Assignment:
Down to the last line, set down the material below exactly, excluding pictures.

[[ Input material open ]]

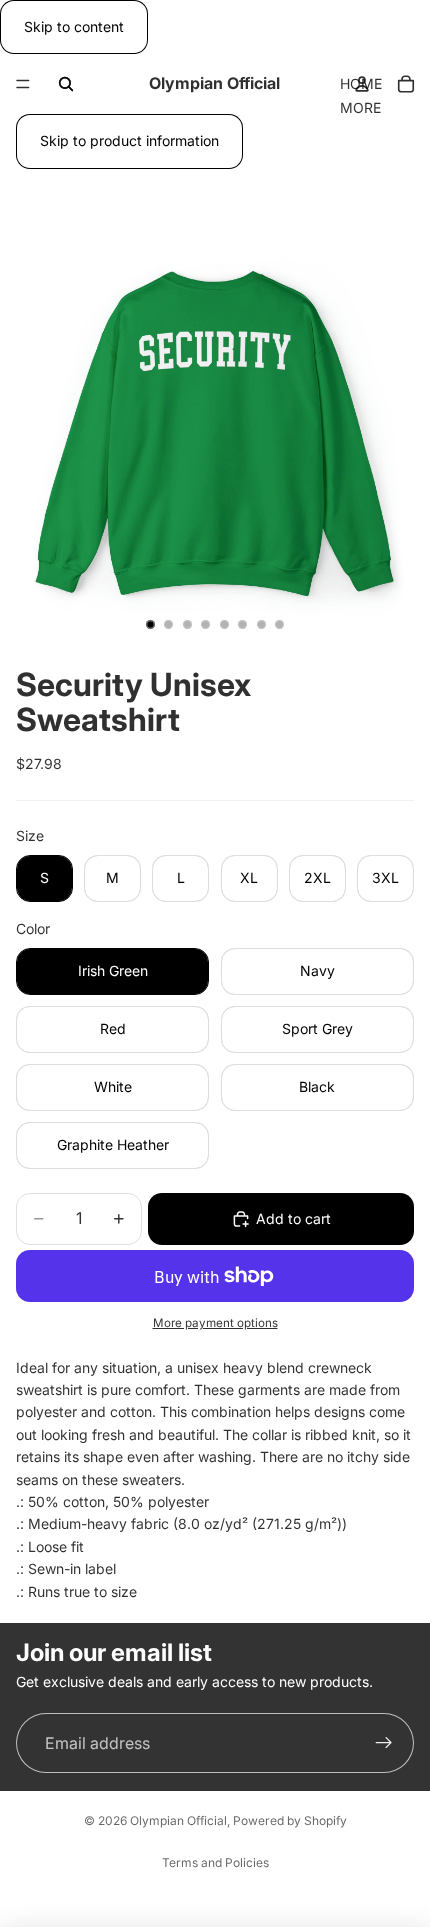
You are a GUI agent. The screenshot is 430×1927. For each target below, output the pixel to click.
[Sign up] (384, 1743)
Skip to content (74, 26)
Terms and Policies (215, 1862)
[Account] (362, 84)
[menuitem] (360, 108)
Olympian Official (178, 1820)
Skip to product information (129, 140)
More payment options (215, 1323)
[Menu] (23, 85)
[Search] (66, 84)
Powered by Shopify (290, 1820)
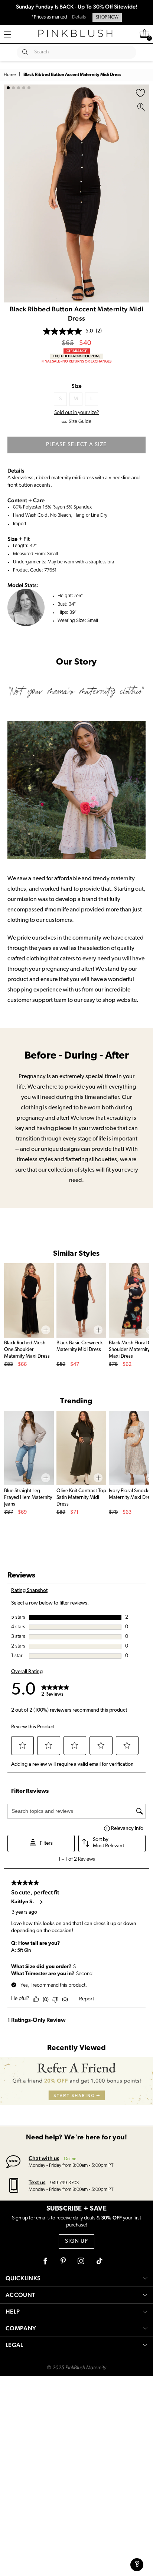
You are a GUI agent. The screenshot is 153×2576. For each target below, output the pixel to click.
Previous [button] (11, 193)
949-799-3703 (64, 2183)
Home (10, 75)
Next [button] (141, 193)
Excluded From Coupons (76, 356)
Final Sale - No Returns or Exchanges (76, 361)
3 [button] (18, 87)
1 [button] (8, 87)
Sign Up (76, 2241)
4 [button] (23, 87)
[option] (76, 193)
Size (77, 386)
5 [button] (28, 87)
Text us (37, 2182)
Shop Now (107, 17)
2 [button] (13, 87)
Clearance (76, 351)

[[ Input material closed ]]

Reply:
You are a GUI agent. The screenshot is 430×1927. For each target below, output the pixel to click.
[Sign up] (384, 1743)
Skip to content (74, 26)
Terms and Policies (215, 1862)
[Account] (362, 84)
[menuitem] (360, 108)
Olympian Official (178, 1820)
Skip to product information (129, 140)
More payment options (215, 1323)
[Menu] (23, 85)
[Search] (66, 84)
Powered by Shopify (290, 1820)
You are a GUI agent. The screenshot is 153×2576. For each target below, output the pixel to click.
Previous [button] (11, 193)
949-799-3703 (64, 2183)
Home (10, 75)
Next [button] (141, 193)
Excluded From Coupons (76, 356)
Final Sale - No Returns or Exchanges (76, 361)
3 [button] (18, 87)
1 [button] (8, 87)
Sign Up (76, 2241)
4 [button] (23, 87)
[option] (76, 193)
Size (77, 386)
5 [button] (28, 87)
Text us (37, 2182)
Shop Now (107, 17)
2 [button] (13, 87)
Clearance (76, 351)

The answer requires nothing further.